Usually there is more than one template to be fitted to the data. Let’s see what happens if we allow combinations of model A and B:
mix_model = likelihood.TemplatePredictor([modelA, modelB])
calc_mix = calc.compose(mix_model)
ret = maxi.maximize_log_likelihood(calc_mix)
print(ret)
fun: 23.818800345296474
log_likelihood: -23.818800345296474
lowest_optimization_result: fun: 23.818800345296474
hess_inv: <2x2 LbfgsInvHessProduct with dtype=float64>
jac: array([0.00000000e+00, 2.84216869e-06])
message: 'CONVERGENCE: NORM_OF_PROJECTED_GRADIENT_<=_PGTOL'
nfev: 87
nit: 4
njev: 29
status: 0
success: True
x: array([351.46741373, 601.38025556])
message: ['requested number of basinhopping iterations completed successfully']
minimization_failures: 0
nfev: 273
nit: 10
njev: 91
success: True
x: array([351.46741373, 601.38025556])
test = likelihood.HypothesisTester(calc_mix)
print(test.max_likelihood_p_value())
0.664
The two parameters of this new combined model are the weights of model A and B respectively. This allows a contribution of model A in the maximum likelihood solution.
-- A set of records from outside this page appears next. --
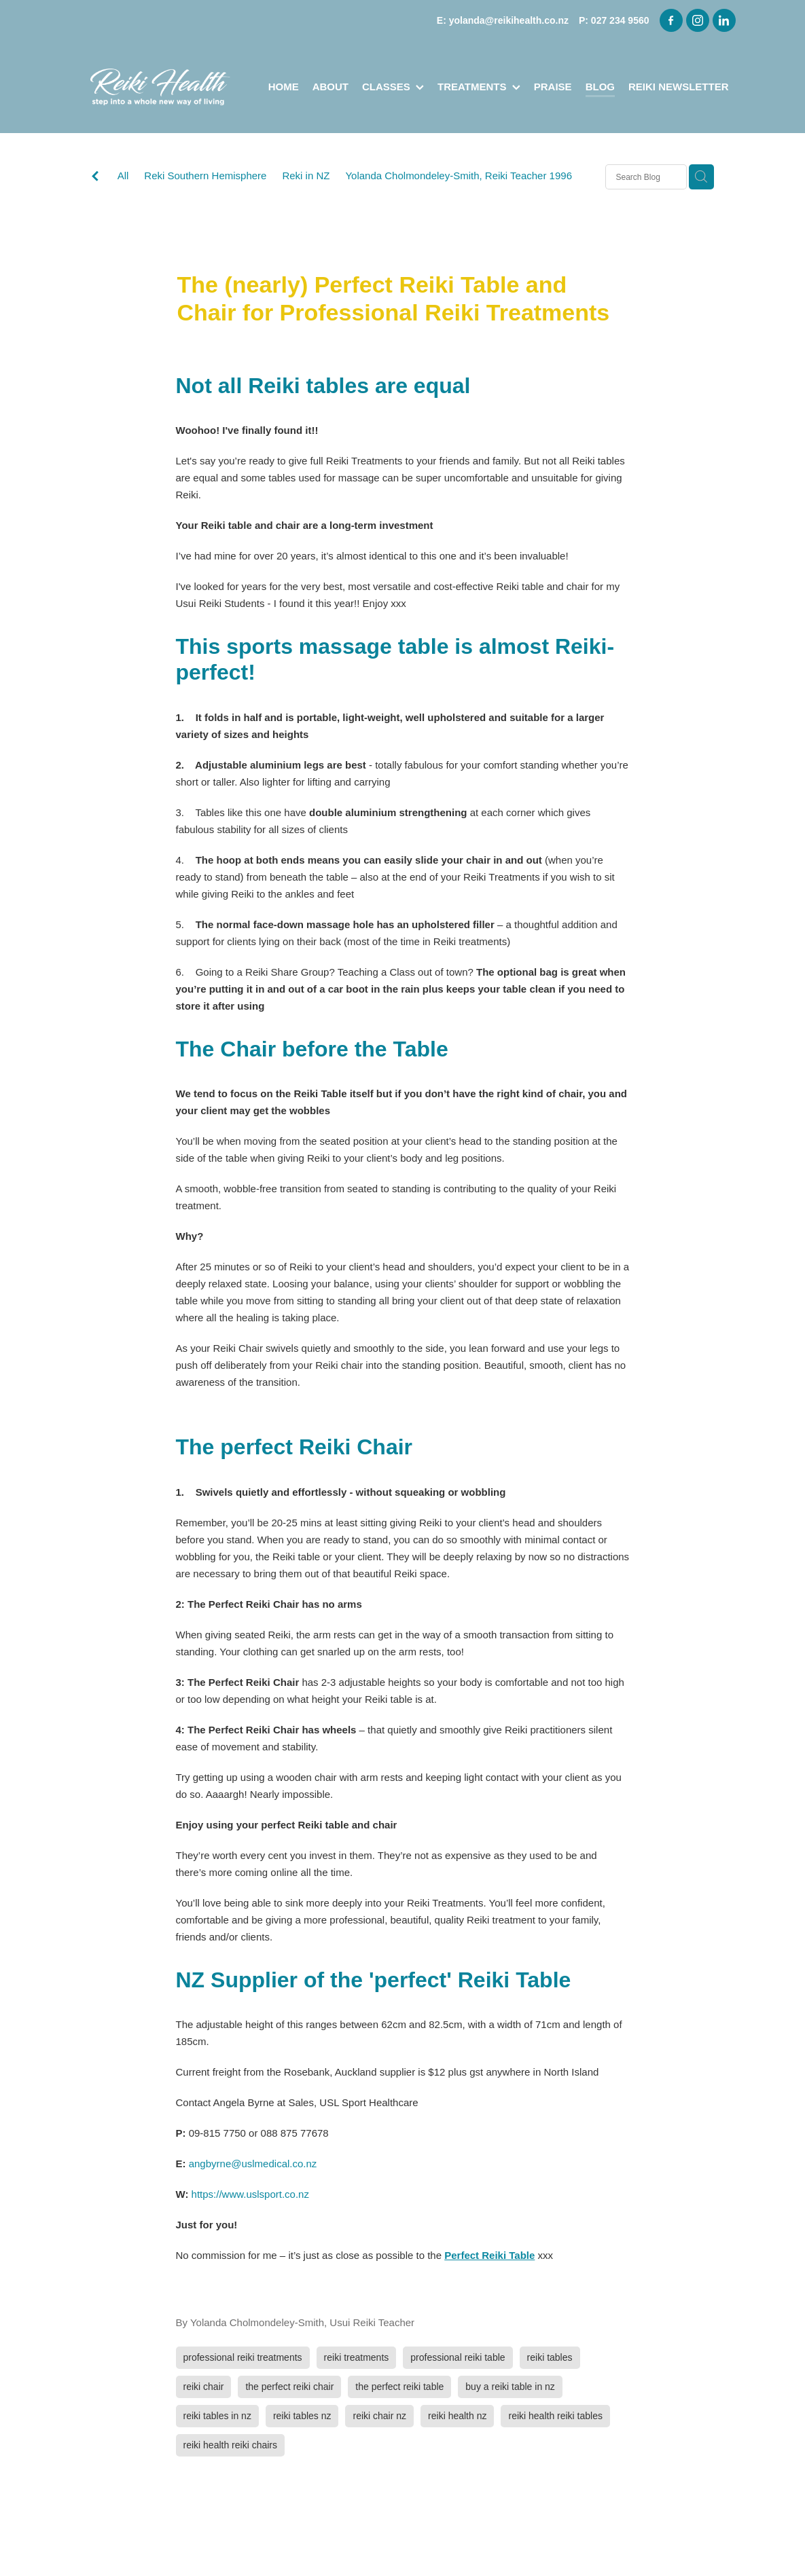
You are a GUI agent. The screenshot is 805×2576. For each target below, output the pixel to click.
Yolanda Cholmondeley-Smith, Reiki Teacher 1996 (458, 175)
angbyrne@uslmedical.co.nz (253, 2163)
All (123, 175)
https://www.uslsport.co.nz (250, 2194)
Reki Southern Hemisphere (205, 175)
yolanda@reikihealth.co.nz (509, 20)
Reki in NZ (305, 175)
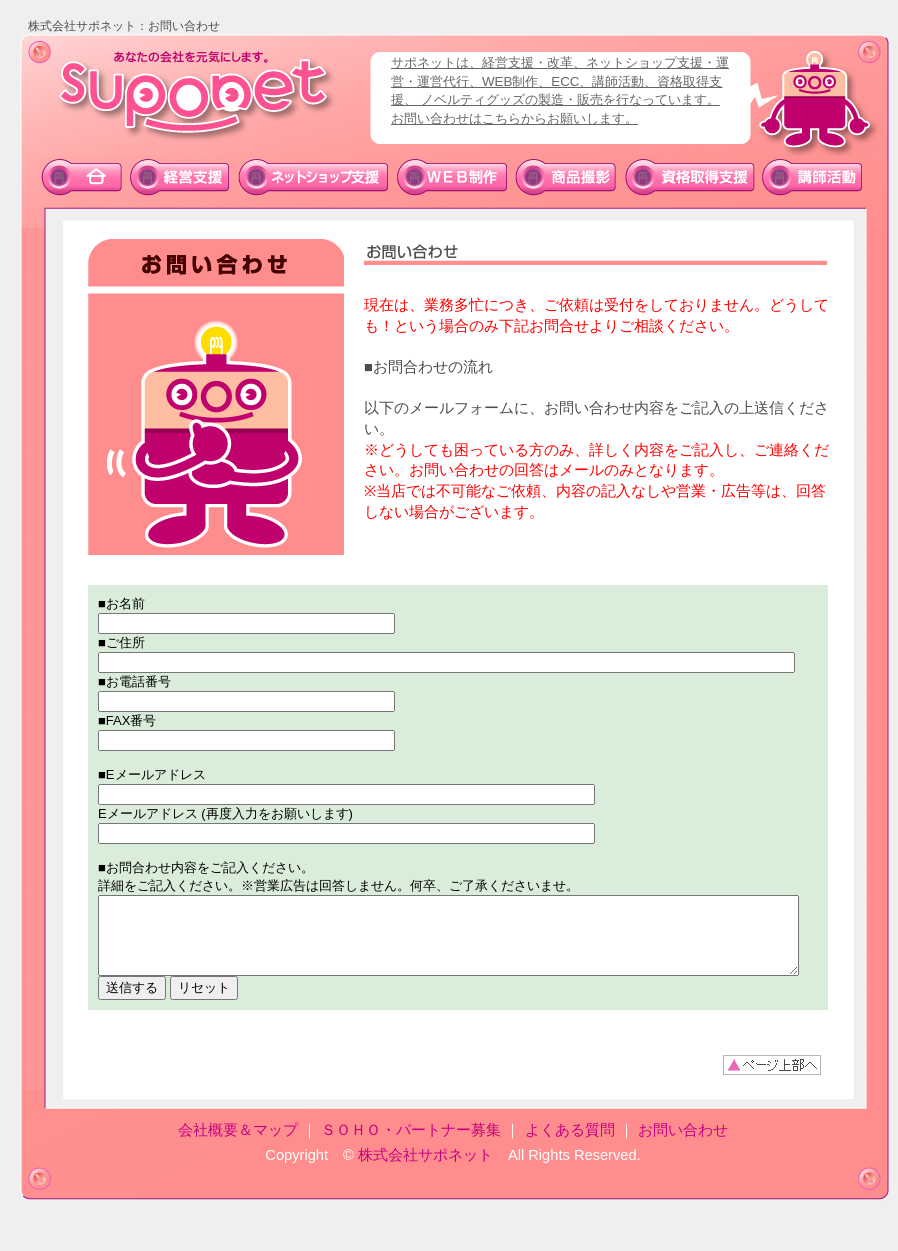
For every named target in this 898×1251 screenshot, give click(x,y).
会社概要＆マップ (238, 1145)
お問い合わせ (683, 1145)
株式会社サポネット (425, 1170)
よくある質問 (570, 1145)
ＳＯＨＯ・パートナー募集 (411, 1145)
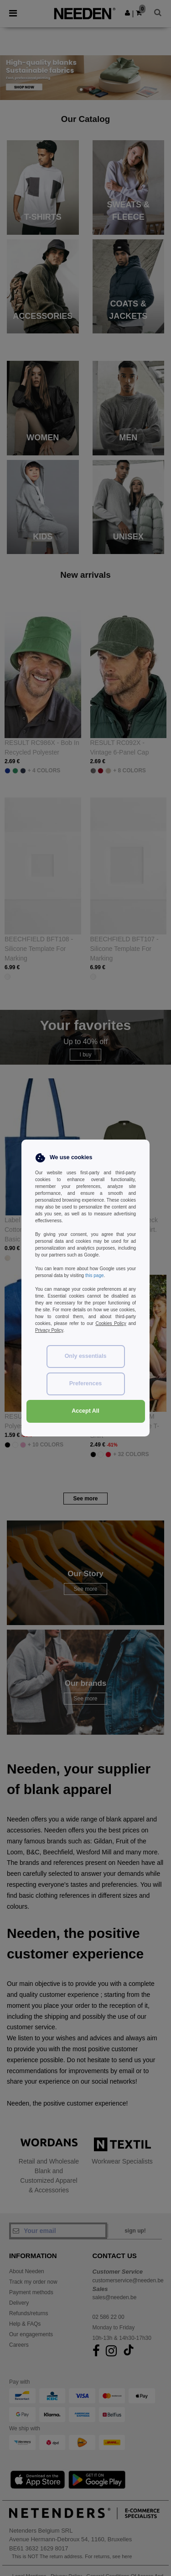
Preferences (85, 1383)
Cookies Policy (110, 1323)
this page (94, 1275)
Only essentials (86, 1356)
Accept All (85, 1411)
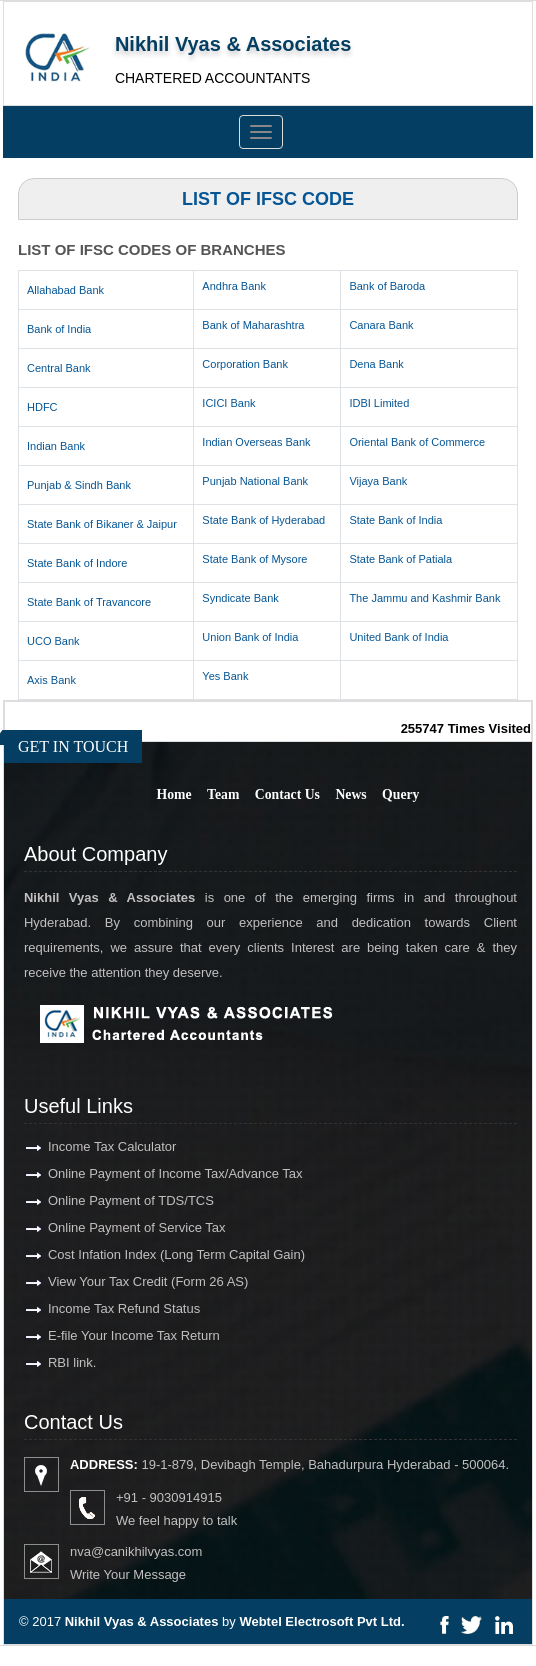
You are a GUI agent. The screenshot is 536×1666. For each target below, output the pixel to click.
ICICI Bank (228, 403)
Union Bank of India (250, 637)
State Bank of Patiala (400, 559)
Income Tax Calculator (83, 1146)
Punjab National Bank (255, 481)
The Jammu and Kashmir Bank (424, 598)
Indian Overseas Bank (256, 442)
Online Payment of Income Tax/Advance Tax (146, 1173)
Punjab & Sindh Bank (79, 485)
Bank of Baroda (387, 286)
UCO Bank (53, 641)
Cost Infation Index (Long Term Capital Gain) (147, 1254)
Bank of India (59, 329)
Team (223, 794)
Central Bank (59, 368)
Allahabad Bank (65, 290)
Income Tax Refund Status (95, 1308)
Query (400, 794)
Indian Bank (56, 446)
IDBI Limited (379, 403)
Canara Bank (381, 325)
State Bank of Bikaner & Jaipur (102, 524)
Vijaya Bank (378, 481)
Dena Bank (376, 364)
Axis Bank (51, 680)
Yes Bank (225, 676)
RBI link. (43, 1362)
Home (174, 794)
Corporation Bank (245, 364)
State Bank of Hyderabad (263, 520)
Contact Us (287, 794)
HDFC (42, 407)
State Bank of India (395, 520)
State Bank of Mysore (254, 559)
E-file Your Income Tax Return (105, 1335)
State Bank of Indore (77, 563)
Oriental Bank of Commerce (417, 442)
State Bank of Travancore (89, 602)
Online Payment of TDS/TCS (102, 1200)
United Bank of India (398, 637)
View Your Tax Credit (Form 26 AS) (119, 1281)
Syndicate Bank (240, 598)
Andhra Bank (234, 286)
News (350, 794)
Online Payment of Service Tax (108, 1227)
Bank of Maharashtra (253, 325)
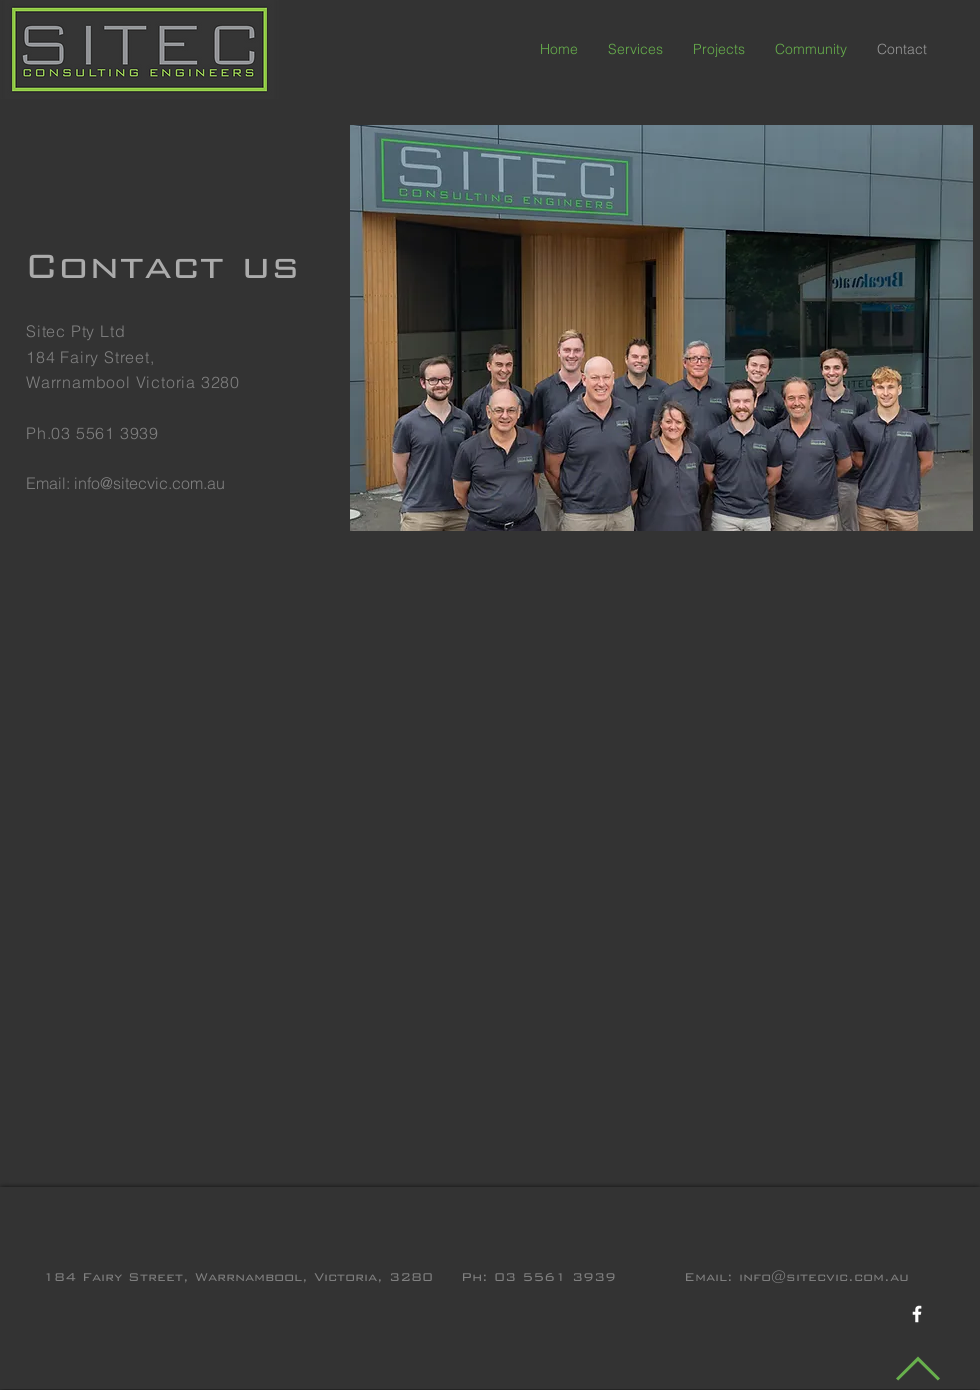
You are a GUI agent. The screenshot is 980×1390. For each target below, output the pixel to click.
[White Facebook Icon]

It might be useful to calculate a confidence interval for a parameter embedded in a larger hypothesis with more parameters. This can be done by fixing that parameter at different values (reducing the number of free parameters) and calculating the likelihood ratio of this new embedded hypothesis and the embedding original hypothesis. Comparing this likelihood ratio with the expected distribution of likelihood ratios assuming the embedded hypothesis is true yields p-values that can be used to construct the confidence interval:
p_values = []
A_values = np.linspace(0, 1000, 11)
for A in A_values:
p = test.max_likelihood_ratio_p_value((A,None))
print(A, p)
p_values.append(p)
Calculating these might take a while. The method
max_likelihood_ratio_p_value()
fixes the specified parameters and
generates toy data sets at the best fit point of the remaining parameters. It
then computes the maximum likelihoods for both the fixed and unfixed version of
the predictors for all toy data sets. The fraction of toy data sets with an
equal or worse maximum likelihood ratio then the real data is the p-value.
This p-value is sometimes called the “profile plug-in p-value”, as one “plugs in” the maximum likelihood estimate of the hypothesis’ (nuisance) parameters to generate the toy data and calculate the p-value. It’s coverage properties are not exact, so care has to be taken to make sure it performs as expected (e.g. by testing it with simulated data).
In the limit of “large statistics”, the maximum log likelihood ratio should be distributed like a chi-square distribution, according to Wilks’ theorem. This can be used to speed up the calculation of p-values considerably, as it skips the generation of fit to toy data sets:
wilks_p_values = []
fine_A_values = np.linspace(0, 1000, 100)
for A in fine_A_values:
p = test.wilks_max_likelihood_ratio_p_value((A,None))
print(A, p)
wilks_p_values.append(p)
This can then be plotted with your usual plotting libraries:
from matplotlib import pyplot as plt
fig, ax = plt.subplots()
ax.set_xlabel("Model A weight")
ax.set_ylabel("p-value")
ax.plot(A_values, p_values, label="Profile plug-in")
ax.plot(fine_A_values, wilks_p_values, label="Wilks")
ax.axvline(ret.x[0], color='k', linestyle='solid')
ax.axhline(0.32, color='k', linestyle='dashed')
ax.axhline(0.05, color='k', linestyle='dashed')
ax.legend(loc='best')
fig.savefig("p-values.png")
The confidence interval is the region of the parameter space with a p-value over the desired test significance. The maximum likelihood solution is shown as vertical line. Please note that this assumes that the full hypothesis with no fixed parameters is true, i.e. that some combination of model A and model B templates actually describes reality.